In order to seal an electronic component such as a semiconductor element and manufacture a semiconductor device using the epoxy resin composition of the present invention, it may be cured by a molding method such as a transfer mold, a compression mold, or an injection mold.
[0024]
【Example】
Hereinafter, the present invention will be described in more detail with reference to examples, but the present invention is not limited to these examples. The blending ratio is parts by weight.
Example 1
The following composition Epoxy resin represented by formula (5) (softening point 60 ° C., epoxy equivalent 275 g / eq)

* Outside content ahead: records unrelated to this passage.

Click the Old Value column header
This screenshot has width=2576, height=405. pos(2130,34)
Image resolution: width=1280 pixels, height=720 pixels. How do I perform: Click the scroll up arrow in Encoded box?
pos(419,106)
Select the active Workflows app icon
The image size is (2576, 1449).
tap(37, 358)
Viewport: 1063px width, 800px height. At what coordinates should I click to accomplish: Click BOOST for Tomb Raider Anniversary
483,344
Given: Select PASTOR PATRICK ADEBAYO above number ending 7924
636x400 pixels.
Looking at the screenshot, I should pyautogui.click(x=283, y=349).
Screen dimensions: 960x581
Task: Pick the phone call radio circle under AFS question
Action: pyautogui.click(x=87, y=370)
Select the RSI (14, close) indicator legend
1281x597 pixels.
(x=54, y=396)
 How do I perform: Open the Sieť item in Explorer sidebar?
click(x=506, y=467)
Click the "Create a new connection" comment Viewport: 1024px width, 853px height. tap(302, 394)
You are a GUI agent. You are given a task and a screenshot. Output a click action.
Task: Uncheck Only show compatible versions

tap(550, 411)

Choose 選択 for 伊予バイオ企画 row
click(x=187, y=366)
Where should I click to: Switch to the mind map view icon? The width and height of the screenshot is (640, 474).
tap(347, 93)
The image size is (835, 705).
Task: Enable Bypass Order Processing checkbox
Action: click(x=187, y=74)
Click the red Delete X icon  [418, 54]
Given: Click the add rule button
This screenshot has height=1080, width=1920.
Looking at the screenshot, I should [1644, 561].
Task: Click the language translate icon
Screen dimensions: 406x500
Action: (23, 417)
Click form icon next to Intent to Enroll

4.78 parts by weight Phenol resin represented by formula (6) (softening point 65 ° C., hydroxyl group equivalent 200 g / eq)
3.52 parts by weight Curing accelerator represented by formula (7) 0.30 parts by weight
Embedded image
Figure 0005142427
[0026]
Fused spherical silica 90.00 parts by weight Carnauba wax 0.30 parts by weight Inorganic ion exchanger 0.50 parts by weight γ-glycidoxypropyltrimethoxysilane 0.30 parts by weight Carbon black 0.30 parts by weight at room temperature The mixture was kneaded using a biaxial roll at 70 to 120 ° C., cooled and pulverized to obtain an epoxy resin composition. The obtained epoxy resin composition was evaluated by the following methods. The results are shown in Table 1.
[0027]
Evaluation method Spiral flow: Using a mold for spiral flow measurement according to EMMI-1-66, measurement was performed at a mold temperature of 175 ° C., an injection pressure of 7.4 MPa, and a curing time of 2 minutes. The unit is cm.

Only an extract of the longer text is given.